“He drives very well,” Léonie said hopefully. “I do not think that he will break his neck, but you are quite right, tout même, Fanny: it makes one very anxious.”
“And not content with making absurd wagers, which of course he must lose — ”
“He will not lose,” cried her grace indignantly. “And if you like I will lay you a wager that he will win!”
“Lord, my dear, I don’t know what you would have me stake,” said Lady Fanny, forgetting the main issue for the moment. “It’s very well for you with all the pin money and the jewels Avon gives you, but I give you my word I expect to find myself at any moment in that horrid place Rupert used to be clapped up in. If you can believe it I’ve not won once at loo this past month or at silver-pharaoh, and as for whist, I vow and declare to you I wish the game had never been thought of. But that’s neither here nor there, and at least I have not to stand by and watch my only son make himself the talk of the town with his bets and his highwaymen, and I don’t know what more beside.”

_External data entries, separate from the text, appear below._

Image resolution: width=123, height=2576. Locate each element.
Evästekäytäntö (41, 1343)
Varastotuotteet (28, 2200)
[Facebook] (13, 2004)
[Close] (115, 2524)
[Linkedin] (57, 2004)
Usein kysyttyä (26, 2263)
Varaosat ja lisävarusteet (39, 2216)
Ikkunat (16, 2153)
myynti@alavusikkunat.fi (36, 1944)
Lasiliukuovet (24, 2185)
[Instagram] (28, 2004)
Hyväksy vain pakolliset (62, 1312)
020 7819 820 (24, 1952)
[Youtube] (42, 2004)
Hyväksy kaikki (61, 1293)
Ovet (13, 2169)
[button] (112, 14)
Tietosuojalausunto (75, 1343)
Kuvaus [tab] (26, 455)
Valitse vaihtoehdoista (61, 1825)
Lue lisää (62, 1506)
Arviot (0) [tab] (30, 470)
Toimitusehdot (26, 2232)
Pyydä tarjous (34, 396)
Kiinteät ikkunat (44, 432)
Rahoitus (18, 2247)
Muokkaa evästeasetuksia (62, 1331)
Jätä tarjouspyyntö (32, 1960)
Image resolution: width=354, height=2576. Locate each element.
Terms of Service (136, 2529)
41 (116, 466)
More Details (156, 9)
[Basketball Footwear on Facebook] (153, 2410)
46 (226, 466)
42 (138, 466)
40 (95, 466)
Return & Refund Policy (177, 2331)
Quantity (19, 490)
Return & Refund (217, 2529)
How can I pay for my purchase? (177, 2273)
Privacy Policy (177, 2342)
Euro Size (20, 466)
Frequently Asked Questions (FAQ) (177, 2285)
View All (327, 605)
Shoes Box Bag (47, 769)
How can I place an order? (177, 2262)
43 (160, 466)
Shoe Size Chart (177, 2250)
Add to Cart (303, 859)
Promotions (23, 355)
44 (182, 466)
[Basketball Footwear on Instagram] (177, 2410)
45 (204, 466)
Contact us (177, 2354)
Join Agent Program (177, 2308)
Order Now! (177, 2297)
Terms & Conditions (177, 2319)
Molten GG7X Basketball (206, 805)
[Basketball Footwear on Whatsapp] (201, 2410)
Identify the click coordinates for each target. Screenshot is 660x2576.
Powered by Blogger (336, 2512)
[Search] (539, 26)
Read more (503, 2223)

Léonie looked interested at this. “But tell!” she commanded. “What highwayman?”
“Oh, it was nothing but just to match the rest of his conduct. He shot one last night on Hounslow Heath, and must needs leave the body upon the road.”
“He is a very good shot,” Léonie said. “For me, I like best to fight with swords, and so does Monseigneur, but Dominique chooses pistols.”
Lady Fanny almost stamped her foot. “I declare you are as incorrigible as that worthless boy himself!” she cried. “It’s very well for the world to call Dominic Devil’s Cub, and place all his wildness at poor Avon’s door, but for my part I find him very like his mamma.”
Léonie was delighted. “ Voyons, that pleases me very much!” she said. “Do you really think so?”
What Fanny might have been goaded to reply to this was checked by the quiet opening of the door behind her. She had no need to turn her head to see who had come in, for Léonie’s face told her.